At CRYPTO 2019, Gohr pioneered the use of the neural distinguisher (ND) for differential cryptanalysis, sparking growing interest in this approach. However, a key limitation of ND is its inability to analyze as many rounds as the classical differential distinguisher (CD). To overcome this, researchers have begun combining ND with CD into a classical-neural distinguisher (CND) for differential cryptanalysis. Nevertheless, the optimal integration of CD and ND remains an under-studied and unresolved challenge.

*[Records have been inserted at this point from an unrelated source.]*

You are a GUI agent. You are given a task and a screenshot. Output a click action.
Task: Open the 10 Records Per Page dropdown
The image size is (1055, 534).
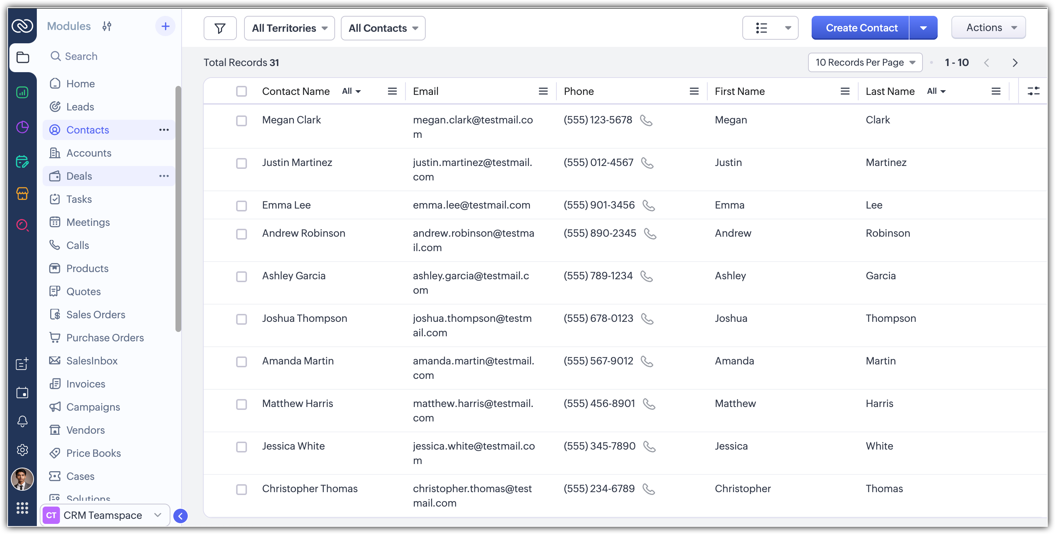point(865,63)
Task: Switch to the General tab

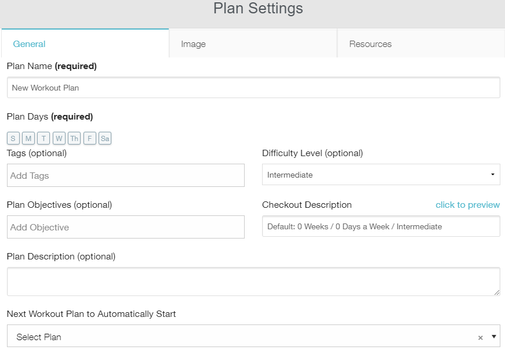Action: click(x=29, y=44)
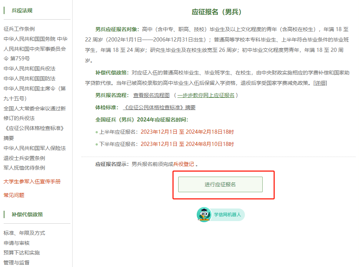Open 预算下达和实施 sidebar link

[22, 253]
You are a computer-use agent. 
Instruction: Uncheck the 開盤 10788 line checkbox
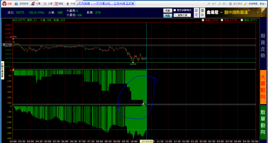click(x=203, y=20)
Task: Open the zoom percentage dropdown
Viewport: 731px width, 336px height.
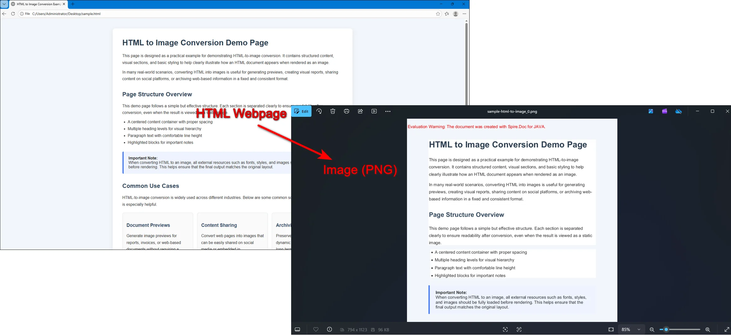Action: click(631, 329)
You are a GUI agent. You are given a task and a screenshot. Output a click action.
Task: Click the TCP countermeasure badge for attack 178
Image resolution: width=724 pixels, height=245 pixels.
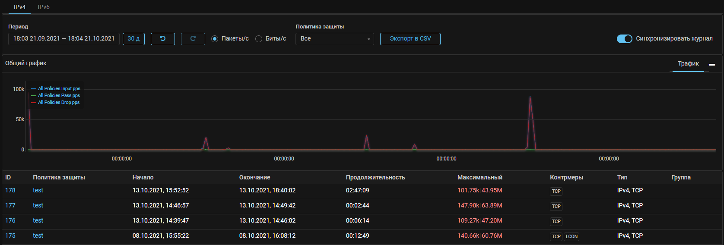tap(556, 191)
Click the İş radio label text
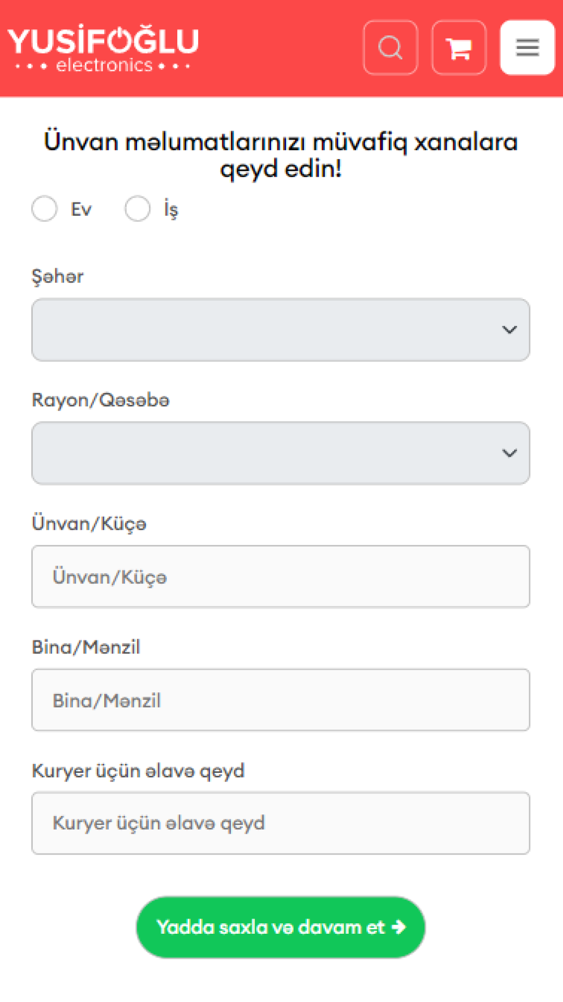Image resolution: width=563 pixels, height=1002 pixels. pyautogui.click(x=171, y=209)
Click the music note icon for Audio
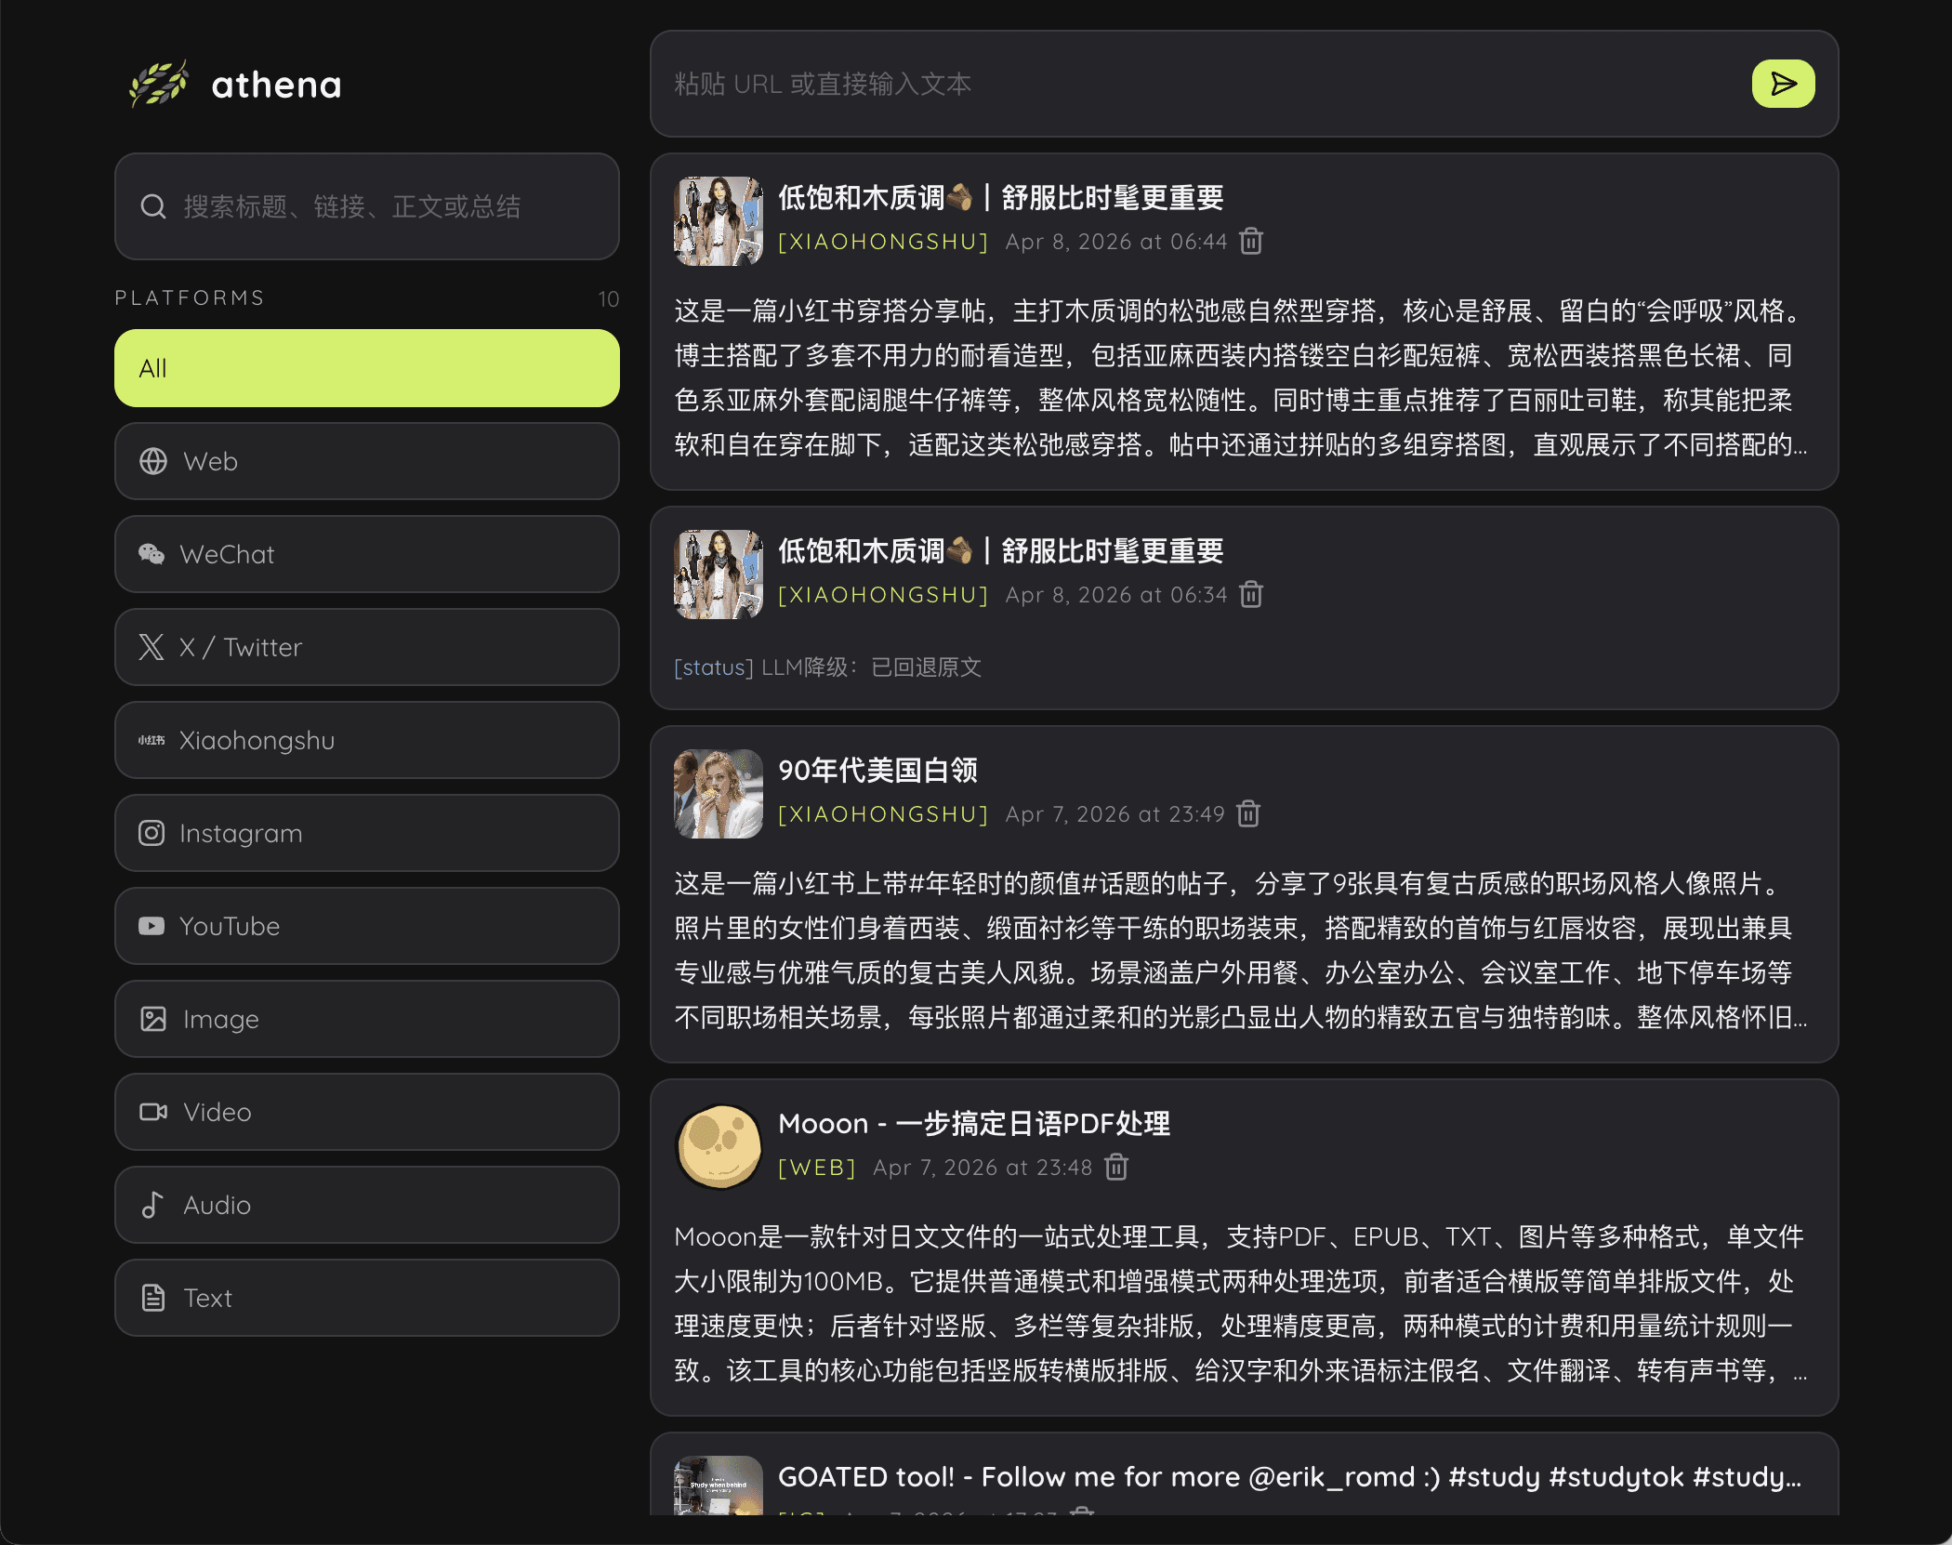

In this paper, we introduce a superior approach for constructing the (r+s)-round differential distinguisher CNDr+s by keeping the r-round classical distinguisher CDr and the s-round neural distinguisher NDs in balance. Through experimental analysis, we find that the data complexity of CNDr+s closely approximates the product of that for CDr and NDs. This finding highlights the limitations of current strategies. Subsequently, we introduce an enhanced scheme for constructing CNDr+s, which comprises three main components: a new method for searching the suitable differential characteristics, a scheme for constructing the neural distinguisher, and an accelerated evaluation strategy for the data complexity of CNDr+s. To validate the effectiveness of our approach, we apply it to the round-reduced Simon32, Speck32 and Present64, achieving improved results. Specifically, for Simon32, our CND12 and CND13 exhibit data complexities of 216 and 221, respectively, whereas CND12 in prior work required a data complexity of 222. In the case of Speck32, Our scheme reduce the data complexity of CND9 form 220 to 218. For Present64, We construct CND8 with a data complexity of 213, a significant improvement over the classical distinguisher of 232. These results demonstrate the superiority of our scheme.

保持经典区分度和神经区分度的平衡
在 2019 年的 CRYPTO 大会上,Gohr 率先将神经区分器(ND)用于差分密码分析,引发了人们对这种方法越来越多的兴趣。然而,ND 的一个关键局限是无法像经典差分区分器(CD)那样分析那么多轮。为了克服这一问题,研究人员开始将 ND 与 CD 结合成用于差分密码分析的经典神经区分器 (CND)。在本文中,我们介绍了一种构造 (r+s) 轮差分区分器 CNDr+s 的优越方法,它能使 r 轮经典区分器 CDr 和 s 轮神经区分器 NDs 保持平衡。通过实验分析,我们发现 CNDr+s 的数据复杂度非常接近 CDr 和 NDs 的数据复杂度的乘积。这一发现凸显了当前策略的局限性。随后,我们介绍了一种用于构建 CNDr+s 的增强方案,该方案由三个主要部分组成:一种用于搜索合适差分特征的新方法、一种用于构建神经区分器的方案,以及一种用于加速评估 CNDr+s 数据复杂度的策略。为了验证我们方法的有效性,我们将其应用于经过轮减的 Simon32、Speck32 和 Present64,取得了更好的结果。具体来说,对于 Simon32,我们的 CND12 和 CND13 的数据复杂度分别为 216 和 221,而之前工作中的 CND12 需要 222 的数据复杂度。对于 Speck32,我们的方案将 CND9 的数据复杂度从 220 降至 218。对于 Present64,我们构建的 CND8 的数据复杂度为 213,比经典区分器的 232 有了显著提高。这些结果证明了我们方案的优越性。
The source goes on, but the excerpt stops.